(Items listed in a dataset)
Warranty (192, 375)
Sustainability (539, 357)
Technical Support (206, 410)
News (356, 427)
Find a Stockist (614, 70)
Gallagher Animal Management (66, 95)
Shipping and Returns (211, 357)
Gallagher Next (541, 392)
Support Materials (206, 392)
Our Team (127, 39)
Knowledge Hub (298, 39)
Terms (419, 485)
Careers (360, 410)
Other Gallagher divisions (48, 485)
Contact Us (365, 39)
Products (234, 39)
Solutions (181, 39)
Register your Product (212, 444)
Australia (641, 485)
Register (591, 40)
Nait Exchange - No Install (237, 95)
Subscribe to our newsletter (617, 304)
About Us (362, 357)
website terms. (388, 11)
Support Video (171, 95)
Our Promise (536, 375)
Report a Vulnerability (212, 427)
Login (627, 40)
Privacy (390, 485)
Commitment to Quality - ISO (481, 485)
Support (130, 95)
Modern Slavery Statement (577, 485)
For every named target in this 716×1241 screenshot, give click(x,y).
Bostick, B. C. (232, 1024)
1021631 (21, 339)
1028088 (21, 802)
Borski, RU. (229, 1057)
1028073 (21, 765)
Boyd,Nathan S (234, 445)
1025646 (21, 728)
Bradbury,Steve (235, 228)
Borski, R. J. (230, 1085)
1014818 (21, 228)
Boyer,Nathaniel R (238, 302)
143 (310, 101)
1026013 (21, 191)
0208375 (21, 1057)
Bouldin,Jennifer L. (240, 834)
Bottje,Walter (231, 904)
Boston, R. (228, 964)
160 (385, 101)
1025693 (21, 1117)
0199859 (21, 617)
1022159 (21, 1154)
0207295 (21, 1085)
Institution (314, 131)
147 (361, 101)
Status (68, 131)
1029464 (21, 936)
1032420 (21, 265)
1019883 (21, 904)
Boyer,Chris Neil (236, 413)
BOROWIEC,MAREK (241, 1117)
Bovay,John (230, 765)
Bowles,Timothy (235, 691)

• Goal of the exercise: Can you copy every row above word for word, leaving each line unchanged?

• Exercise result:
Warranty (192, 375)
Sustainability (539, 357)
Technical Support (206, 410)
News (356, 427)
Find a Stockist (614, 70)
Gallagher Animal Management (66, 95)
Shipping and Returns (211, 357)
Gallagher Next (541, 392)
Support Materials (206, 392)
Our Team (127, 39)
Knowledge Hub (298, 39)
Terms (419, 485)
Careers (360, 410)
Other Gallagher divisions (48, 485)
Contact Us (365, 39)
Products (234, 39)
Solutions (181, 39)
Register your Product (212, 444)
Australia (641, 485)
Register (591, 40)
Nait Exchange - No Install (237, 95)
Subscribe to our newsletter (617, 304)
About Us (362, 357)
website terms. (388, 11)
Support Video (171, 95)
Our Promise (536, 375)
Report a Vulnerability (212, 427)
Login (627, 40)
Privacy (390, 485)
Commitment to Quality - ISO (481, 485)
Support (130, 95)
Modern Slavery Statement (577, 485)
For every named target in this 716×1241 screenshot, give click(x,y).
Bostick, B. C. (232, 1024)
1021631 (21, 339)
1028088 (21, 802)
Borski, RU. (229, 1057)
1028073 (21, 765)
Boyd,Nathan S (234, 445)
1025646 (21, 728)
Bradbury,Steve (235, 228)
Borski, R. J. (230, 1085)
1014818 (21, 228)
Boyer,Nathaniel R (238, 302)
143 (310, 101)
1026013 (21, 191)
0208375 (21, 1057)
Bouldin,Jennifer L. (240, 834)
Bottje,Walter (231, 904)
Boston, R. (228, 964)
160 (385, 101)
1025693 (21, 1117)
0199859 (21, 617)
1022159 (21, 1154)
0207295 (21, 1085)
Institution (314, 131)
147 (361, 101)
Status (68, 131)
1029464 (21, 936)
1032420 (21, 265)
1019883 (21, 904)
Boyer,Chris Neil (236, 413)
BOROWIEC,MAREK (241, 1117)
Bovay,John (230, 765)
Bowles,Timothy (235, 691)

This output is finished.